KFC chain owner Collins Foods warns on profit as Aussies has issued a profit warning
The operator of 279 KFC stores in Australia has revealed the extent of cost of living pain in the community as stretched households struggle to find room in their budgets for a bucket of fried chicken.
Collins Foods, which operates 279 KFC stores across Australia, has issued a profit warning in the face of slumping fried chicken sales to further highlight the cost of living crisis now playing out.
Only a day after Domino’s Pizza issued its own warning that sales had significantly slowed since July, Collins Foods on Thursday issued a trading update that revealed the real extent of economic pain in the community as cost of living pressures meant even chicken – among the cheapest form of protein – was being shunned.

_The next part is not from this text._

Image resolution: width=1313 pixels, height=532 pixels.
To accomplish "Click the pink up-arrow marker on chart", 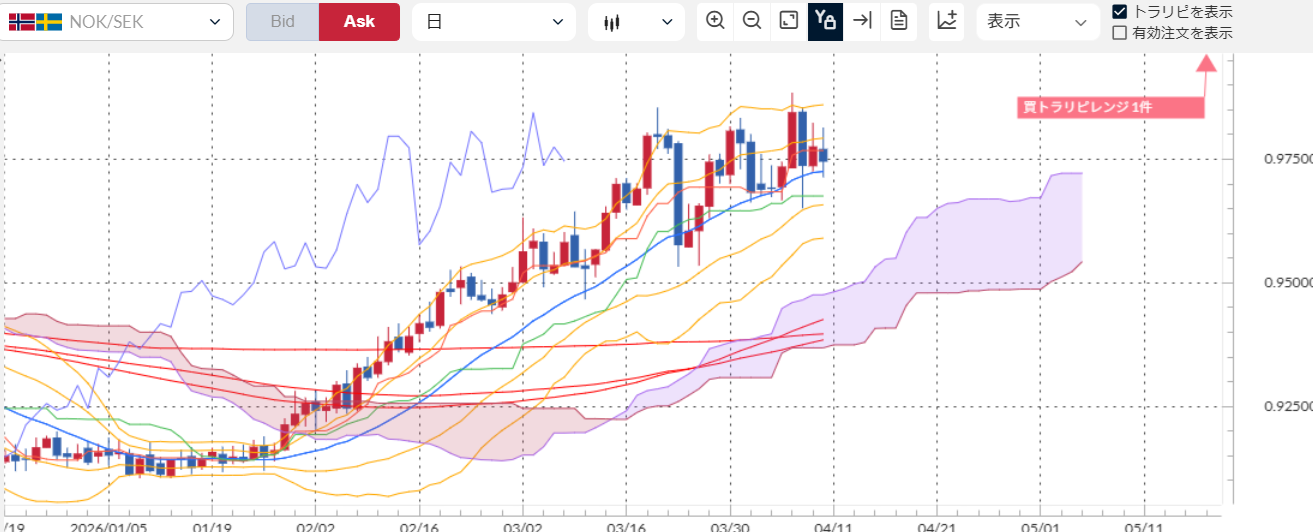I will point(1206,63).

It also comes as fresh data showed that chicken sales had fallen in Australia for the first time in decades, falling as much as 9 per cent in the retail category. Typically, stretched households switch from red meat to chicken in challenging economic times and when household budgets are under strain, but now it looks like chicken too is off the menu.
Shares in Collins Foods sank 13 per cent on the profit warning to as low as $7.66 and are down 35 per cent since the start of calendar 2024.
Collins, which also has a portfolio of KFC stores in Germany and the Netherlands and which were also suffering from dwindling sales, said that in the first 16 weeks of its 20205 financial year, total company sales rose 1.1 per cent.
However, the profit gains on higher sales were more than offset by the impact of persistent inflation on cost of sales, labour and energy. Same store sales performance continued to reflect weaker consumer sentiment in Australia and Europe and the impacts arising from the conflict in the Middle East, it added, which has affected sales in the Netherlands.
Collins Foods warned that as a result, first half 2025 margins are expected to contract relative to prior year, reducing in the range of 1.3 per cent to 1.6 per cent while underlying profit margins expected to decrease, in the range of 1.5 per cent to 1.8 per cent.
KFC Australia comparable sales for the first seven weeks of 2025 were down 0.8 per cent and down 0.3 per cent for the first 16 weeks. Sales in Germany slid 4.5 per cent over the first 16 weeks.
“Current conditions remain challenging for consumers. This, and the impact of continued cost inflation, albeit moderating, will impact first half margins,” said Collins Foods interim chief executive Kevin Perkins.
On Friday, Australia and New Zealand’s largest poultry producer Inghams Group will report its full-year results, which should shed further light on the challenges facing the sector given it is the key supplier of chicken meat to supermarkets, restaurants, cafes, fast-food chains and other venues.